Goal: Reproduce as a numbered list only the rows from the first one below down to the row containing "Follow the Analytics", both included, leaving out any blank lines.

Records for this task:
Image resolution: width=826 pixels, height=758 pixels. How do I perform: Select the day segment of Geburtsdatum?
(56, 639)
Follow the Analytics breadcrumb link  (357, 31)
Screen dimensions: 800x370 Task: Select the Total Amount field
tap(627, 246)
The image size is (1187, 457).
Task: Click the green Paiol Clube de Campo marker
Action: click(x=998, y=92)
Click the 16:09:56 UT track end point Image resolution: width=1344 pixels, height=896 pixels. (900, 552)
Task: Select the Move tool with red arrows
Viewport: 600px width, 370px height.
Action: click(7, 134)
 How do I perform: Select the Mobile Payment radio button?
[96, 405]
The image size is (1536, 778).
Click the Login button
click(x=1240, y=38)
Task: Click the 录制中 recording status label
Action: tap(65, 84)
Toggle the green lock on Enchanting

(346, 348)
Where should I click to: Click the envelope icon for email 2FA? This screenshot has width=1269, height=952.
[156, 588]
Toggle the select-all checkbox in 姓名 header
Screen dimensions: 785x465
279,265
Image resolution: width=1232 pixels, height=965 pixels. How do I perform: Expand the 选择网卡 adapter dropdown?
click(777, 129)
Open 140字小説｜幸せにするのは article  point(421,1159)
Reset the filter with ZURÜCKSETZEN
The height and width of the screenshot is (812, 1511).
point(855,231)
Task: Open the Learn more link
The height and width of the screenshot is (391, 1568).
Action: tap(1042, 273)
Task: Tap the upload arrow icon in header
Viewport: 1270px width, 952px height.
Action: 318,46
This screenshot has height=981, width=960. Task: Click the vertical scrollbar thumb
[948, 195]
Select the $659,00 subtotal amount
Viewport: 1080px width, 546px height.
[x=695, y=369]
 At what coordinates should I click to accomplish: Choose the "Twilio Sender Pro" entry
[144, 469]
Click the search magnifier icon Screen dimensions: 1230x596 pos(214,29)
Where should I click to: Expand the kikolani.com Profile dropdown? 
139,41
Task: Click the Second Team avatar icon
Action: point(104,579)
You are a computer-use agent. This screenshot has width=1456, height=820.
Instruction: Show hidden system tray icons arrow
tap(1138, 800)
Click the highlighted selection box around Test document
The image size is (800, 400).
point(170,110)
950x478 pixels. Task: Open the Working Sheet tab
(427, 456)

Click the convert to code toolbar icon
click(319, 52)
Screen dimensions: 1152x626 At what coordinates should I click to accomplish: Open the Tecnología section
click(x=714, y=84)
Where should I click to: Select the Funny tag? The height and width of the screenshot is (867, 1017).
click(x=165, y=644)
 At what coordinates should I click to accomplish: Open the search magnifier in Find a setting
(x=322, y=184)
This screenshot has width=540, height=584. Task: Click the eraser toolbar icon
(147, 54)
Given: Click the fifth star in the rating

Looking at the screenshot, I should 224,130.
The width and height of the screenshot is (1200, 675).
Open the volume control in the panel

Solution to this task:
1. Image resolution: width=826 pixels, height=758 pixels. How do I perform: Select the day segment of Geburtsdatum?
2. (56, 639)
3. Follow the Analytics breadcrumb link  (357, 31)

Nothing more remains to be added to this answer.